What you will do –
Reproduce each entry exactly as written.

[Dataset excerpts]
━━━━━━

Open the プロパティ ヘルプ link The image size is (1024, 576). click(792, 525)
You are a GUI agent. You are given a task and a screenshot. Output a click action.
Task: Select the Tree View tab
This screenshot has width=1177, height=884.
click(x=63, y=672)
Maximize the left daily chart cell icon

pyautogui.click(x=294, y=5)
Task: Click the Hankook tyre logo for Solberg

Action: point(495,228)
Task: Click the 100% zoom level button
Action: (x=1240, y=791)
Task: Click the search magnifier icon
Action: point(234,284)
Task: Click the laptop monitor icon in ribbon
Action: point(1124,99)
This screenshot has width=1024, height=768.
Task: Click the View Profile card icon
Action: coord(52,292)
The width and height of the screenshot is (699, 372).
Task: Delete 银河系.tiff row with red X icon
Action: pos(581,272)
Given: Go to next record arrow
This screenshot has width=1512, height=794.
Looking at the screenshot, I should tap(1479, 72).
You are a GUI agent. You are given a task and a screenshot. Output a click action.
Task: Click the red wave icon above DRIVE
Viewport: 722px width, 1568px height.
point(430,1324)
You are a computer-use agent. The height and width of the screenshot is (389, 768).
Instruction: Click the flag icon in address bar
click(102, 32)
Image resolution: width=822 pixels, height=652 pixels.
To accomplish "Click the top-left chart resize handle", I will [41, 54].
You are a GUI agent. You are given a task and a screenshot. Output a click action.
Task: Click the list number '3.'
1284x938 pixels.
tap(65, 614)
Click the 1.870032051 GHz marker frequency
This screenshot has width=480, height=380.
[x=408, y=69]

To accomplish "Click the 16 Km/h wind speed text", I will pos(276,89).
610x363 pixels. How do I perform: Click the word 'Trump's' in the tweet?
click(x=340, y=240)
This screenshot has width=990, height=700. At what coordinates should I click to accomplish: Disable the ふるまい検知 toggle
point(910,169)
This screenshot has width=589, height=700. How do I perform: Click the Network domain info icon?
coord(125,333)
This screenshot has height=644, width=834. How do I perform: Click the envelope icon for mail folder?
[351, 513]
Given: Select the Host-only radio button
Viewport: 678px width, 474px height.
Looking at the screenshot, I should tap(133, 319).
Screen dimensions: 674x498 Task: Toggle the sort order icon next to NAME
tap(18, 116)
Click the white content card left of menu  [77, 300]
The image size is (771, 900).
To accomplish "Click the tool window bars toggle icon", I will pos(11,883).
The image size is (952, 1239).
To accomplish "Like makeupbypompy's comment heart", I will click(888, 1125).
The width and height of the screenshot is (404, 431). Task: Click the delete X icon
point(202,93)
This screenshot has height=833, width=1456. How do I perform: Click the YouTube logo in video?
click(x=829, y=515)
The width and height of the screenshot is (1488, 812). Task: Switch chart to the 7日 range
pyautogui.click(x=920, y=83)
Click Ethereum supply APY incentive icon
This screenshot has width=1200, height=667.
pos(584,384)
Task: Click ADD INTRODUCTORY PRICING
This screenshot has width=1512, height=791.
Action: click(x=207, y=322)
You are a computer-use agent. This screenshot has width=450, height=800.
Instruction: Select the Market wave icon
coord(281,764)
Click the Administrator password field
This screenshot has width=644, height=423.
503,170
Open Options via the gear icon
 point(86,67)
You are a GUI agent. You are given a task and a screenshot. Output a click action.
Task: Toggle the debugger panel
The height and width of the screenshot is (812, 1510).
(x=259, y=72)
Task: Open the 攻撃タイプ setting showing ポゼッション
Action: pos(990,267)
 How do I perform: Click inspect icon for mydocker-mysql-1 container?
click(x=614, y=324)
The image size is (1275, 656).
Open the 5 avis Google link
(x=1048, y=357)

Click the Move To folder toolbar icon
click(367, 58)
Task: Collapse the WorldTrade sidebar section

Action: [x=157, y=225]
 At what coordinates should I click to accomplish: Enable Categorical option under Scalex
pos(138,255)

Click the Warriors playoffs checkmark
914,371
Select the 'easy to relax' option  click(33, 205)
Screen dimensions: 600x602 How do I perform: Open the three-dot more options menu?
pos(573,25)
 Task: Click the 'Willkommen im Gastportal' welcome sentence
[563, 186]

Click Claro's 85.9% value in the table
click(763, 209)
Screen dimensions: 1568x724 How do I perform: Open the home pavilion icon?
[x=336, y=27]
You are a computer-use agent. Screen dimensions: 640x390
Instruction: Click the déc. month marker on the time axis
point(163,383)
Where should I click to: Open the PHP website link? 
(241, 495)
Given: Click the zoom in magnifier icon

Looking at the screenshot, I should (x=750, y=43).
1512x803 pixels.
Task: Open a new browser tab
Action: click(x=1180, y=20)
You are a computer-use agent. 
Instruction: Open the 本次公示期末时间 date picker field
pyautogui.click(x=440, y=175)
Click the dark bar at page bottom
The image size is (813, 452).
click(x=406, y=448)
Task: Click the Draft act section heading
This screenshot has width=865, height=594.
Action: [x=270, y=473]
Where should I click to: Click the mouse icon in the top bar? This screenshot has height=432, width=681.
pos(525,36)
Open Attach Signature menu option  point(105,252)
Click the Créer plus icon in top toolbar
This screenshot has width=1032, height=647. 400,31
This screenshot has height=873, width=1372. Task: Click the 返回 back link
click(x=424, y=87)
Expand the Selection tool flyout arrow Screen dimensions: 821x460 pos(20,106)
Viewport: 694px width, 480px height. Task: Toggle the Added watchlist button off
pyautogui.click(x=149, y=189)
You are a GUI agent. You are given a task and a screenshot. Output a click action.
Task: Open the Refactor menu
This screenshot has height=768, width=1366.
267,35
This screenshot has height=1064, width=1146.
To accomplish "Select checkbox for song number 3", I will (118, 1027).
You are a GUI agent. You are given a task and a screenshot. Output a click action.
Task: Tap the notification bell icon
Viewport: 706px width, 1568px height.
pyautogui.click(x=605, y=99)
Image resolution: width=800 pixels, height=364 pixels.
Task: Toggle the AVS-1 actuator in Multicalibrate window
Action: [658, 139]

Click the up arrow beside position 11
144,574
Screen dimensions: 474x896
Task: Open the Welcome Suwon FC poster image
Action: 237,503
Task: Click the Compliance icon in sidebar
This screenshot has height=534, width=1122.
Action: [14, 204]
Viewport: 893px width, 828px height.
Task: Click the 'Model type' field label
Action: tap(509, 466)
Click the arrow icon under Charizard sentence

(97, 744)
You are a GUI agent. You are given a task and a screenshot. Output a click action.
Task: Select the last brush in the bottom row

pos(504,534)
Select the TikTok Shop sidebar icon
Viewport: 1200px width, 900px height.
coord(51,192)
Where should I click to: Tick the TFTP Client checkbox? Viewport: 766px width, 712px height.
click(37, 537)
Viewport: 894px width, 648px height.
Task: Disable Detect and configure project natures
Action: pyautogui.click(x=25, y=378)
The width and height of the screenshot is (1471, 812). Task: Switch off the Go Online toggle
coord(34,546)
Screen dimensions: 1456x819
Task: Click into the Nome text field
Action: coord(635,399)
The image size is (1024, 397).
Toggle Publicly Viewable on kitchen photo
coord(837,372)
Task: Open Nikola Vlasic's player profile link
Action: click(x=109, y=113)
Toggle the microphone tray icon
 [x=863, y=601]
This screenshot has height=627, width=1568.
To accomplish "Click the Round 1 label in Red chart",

━━━━━━

Response to this task –
Open the プロパティ ヘルプ link The image size is (1024, 576). click(792, 525)
You are a GUI agent. You are given a task and a screenshot. Output a click action.
Task: Select the Tree View tab
This screenshot has width=1177, height=884.
click(x=63, y=672)
Maximize the left daily chart cell icon

pyautogui.click(x=294, y=5)
Task: Click the Hankook tyre logo for Solberg

Action: point(495,228)
Task: Click the 100% zoom level button
Action: (x=1240, y=791)
Task: Click the search magnifier icon
Action: point(234,284)
Task: Click the laptop monitor icon in ribbon
Action: point(1124,99)
This screenshot has width=1024, height=768.
Task: Click the View Profile card icon
Action: coord(52,292)
The width and height of the screenshot is (699, 372).
Task: Delete 银河系.tiff row with red X icon
Action: pos(581,272)
Given: Go to next record arrow
This screenshot has width=1512, height=794.
Looking at the screenshot, I should tap(1479, 72).
You are a GUI agent. You are given a task and a screenshot. Output a click action.
Task: Click the red wave icon above DRIVE
Viewport: 722px width, 1568px height.
point(430,1324)
You are a computer-use agent. The height and width of the screenshot is (389, 768).
Instruction: Click the flag icon in address bar
click(102, 32)
Image resolution: width=822 pixels, height=652 pixels.
To accomplish "Click the top-left chart resize handle", I will [41, 54].
You are a GUI agent. You are given a task and a screenshot. Output a click action.
Task: Click the list number '3.'
1284x938 pixels.
tap(65, 614)
Click the 1.870032051 GHz marker frequency
This screenshot has width=480, height=380.
[x=408, y=69]

To accomplish "Click the 16 Km/h wind speed text", I will pos(276,89).
610x363 pixels. How do I perform: Click the word 'Trump's' in the tweet?
click(x=340, y=240)
This screenshot has width=990, height=700. At what coordinates should I click to accomplish: Disable the ふるまい検知 toggle
point(910,169)
This screenshot has width=589, height=700. How do I perform: Click the Network domain info icon?
coord(125,333)
This screenshot has height=644, width=834. How do I perform: Click the envelope icon for mail folder?
[351, 513]
Given: Select the Host-only radio button
Viewport: 678px width, 474px height.
Looking at the screenshot, I should tap(133, 319).
Screen dimensions: 674x498 Task: Toggle the sort order icon next to NAME
tap(18, 116)
Click the white content card left of menu  [77, 300]
The image size is (771, 900).
To accomplish "Click the tool window bars toggle icon", I will pos(11,883).
The image size is (952, 1239).
To accomplish "Like makeupbypompy's comment heart", I will click(888, 1125).
The width and height of the screenshot is (404, 431). Task: Click the delete X icon
point(202,93)
This screenshot has height=833, width=1456. How do I perform: Click the YouTube logo in video?
click(x=829, y=515)
The width and height of the screenshot is (1488, 812). Task: Switch chart to the 7日 range
pyautogui.click(x=920, y=83)
Click Ethereum supply APY incentive icon
This screenshot has width=1200, height=667.
pos(584,384)
Task: Click ADD INTRODUCTORY PRICING
This screenshot has width=1512, height=791.
Action: click(x=207, y=322)
You are a computer-use agent. This screenshot has width=450, height=800.
Instruction: Select the Market wave icon
coord(281,764)
Click the Administrator password field
This screenshot has width=644, height=423.
503,170
Open Options via the gear icon
 point(86,67)
You are a GUI agent. You are given a task and a screenshot. Output a click action.
Task: Toggle the debugger panel
The height and width of the screenshot is (812, 1510).
(x=259, y=72)
Task: Open the 攻撃タイプ setting showing ポゼッション
Action: pos(990,267)
 How do I perform: Click inspect icon for mydocker-mysql-1 container?
click(x=614, y=324)
The image size is (1275, 656).
Open the 5 avis Google link
(x=1048, y=357)

Click the Move To folder toolbar icon
click(367, 58)
Task: Collapse the WorldTrade sidebar section

Action: [x=157, y=225]
 At what coordinates should I click to accomplish: Enable Categorical option under Scalex
pos(138,255)

Click the Warriors playoffs checkmark
914,371
Select the 'easy to relax' option  click(33, 205)
Screen dimensions: 600x602 How do I perform: Open the three-dot more options menu?
pos(573,25)
 Task: Click the 'Willkommen im Gastportal' welcome sentence
[563, 186]

Click Claro's 85.9% value in the table
click(763, 209)
Screen dimensions: 1568x724 How do I perform: Open the home pavilion icon?
[x=336, y=27]
You are a computer-use agent. Screen dimensions: 640x390
Instruction: Click the déc. month marker on the time axis
point(163,383)
Where should I click to: Open the PHP website link? 
(241, 495)
Given: Click the zoom in magnifier icon

Looking at the screenshot, I should (x=750, y=43).
1512x803 pixels.
Task: Open a new browser tab
Action: click(x=1180, y=20)
You are a computer-use agent. 
Instruction: Open the 本次公示期末时间 date picker field
pyautogui.click(x=440, y=175)
Click the dark bar at page bottom
The image size is (813, 452).
click(x=406, y=448)
Task: Click the Draft act section heading
This screenshot has width=865, height=594.
Action: [x=270, y=473]
Where should I click to: Click the mouse icon in the top bar? This screenshot has height=432, width=681.
pos(525,36)
Open Attach Signature menu option  point(105,252)
Click the Créer plus icon in top toolbar
This screenshot has width=1032, height=647. 400,31
This screenshot has height=873, width=1372. Task: Click the 返回 back link
click(x=424, y=87)
Expand the Selection tool flyout arrow Screen dimensions: 821x460 pos(20,106)
Viewport: 694px width, 480px height. Task: Toggle the Added watchlist button off
pyautogui.click(x=149, y=189)
You are a GUI agent. You are given a task and a screenshot. Output a click action.
Task: Open the Refactor menu
This screenshot has height=768, width=1366.
267,35
This screenshot has height=1064, width=1146.
To accomplish "Select checkbox for song number 3", I will (118, 1027).
You are a GUI agent. You are given a task and a screenshot. Output a click action.
Task: Tap the notification bell icon
Viewport: 706px width, 1568px height.
pyautogui.click(x=605, y=99)
Image resolution: width=800 pixels, height=364 pixels.
Task: Toggle the AVS-1 actuator in Multicalibrate window
Action: [658, 139]

Click the up arrow beside position 11
144,574
Screen dimensions: 474x896
Task: Open the Welcome Suwon FC poster image
Action: 237,503
Task: Click the Compliance icon in sidebar
This screenshot has height=534, width=1122.
Action: [14, 204]
Viewport: 893px width, 828px height.
Task: Click the 'Model type' field label
Action: tap(509, 466)
Click the arrow icon under Charizard sentence

(97, 744)
You are a GUI agent. You are given a task and a screenshot. Output a click action.
Task: Select the last brush in the bottom row

pos(504,534)
Select the TikTok Shop sidebar icon
Viewport: 1200px width, 900px height.
coord(51,192)
Where should I click to: Tick the TFTP Client checkbox? Viewport: 766px width, 712px height.
click(37, 537)
Viewport: 894px width, 648px height.
Task: Disable Detect and configure project natures
Action: pyautogui.click(x=25, y=378)
The width and height of the screenshot is (1471, 812). Task: Switch off the Go Online toggle
coord(34,546)
Screen dimensions: 1456x819
Task: Click into the Nome text field
Action: coord(635,399)
The image size is (1024, 397).
Toggle Publicly Viewable on kitchen photo
coord(837,372)
Task: Open Nikola Vlasic's player profile link
Action: click(x=109, y=113)
Toggle the microphone tray icon
 [x=863, y=601]
This screenshot has height=627, width=1568.
To accomplish "Click the Round 1 label in Red chart",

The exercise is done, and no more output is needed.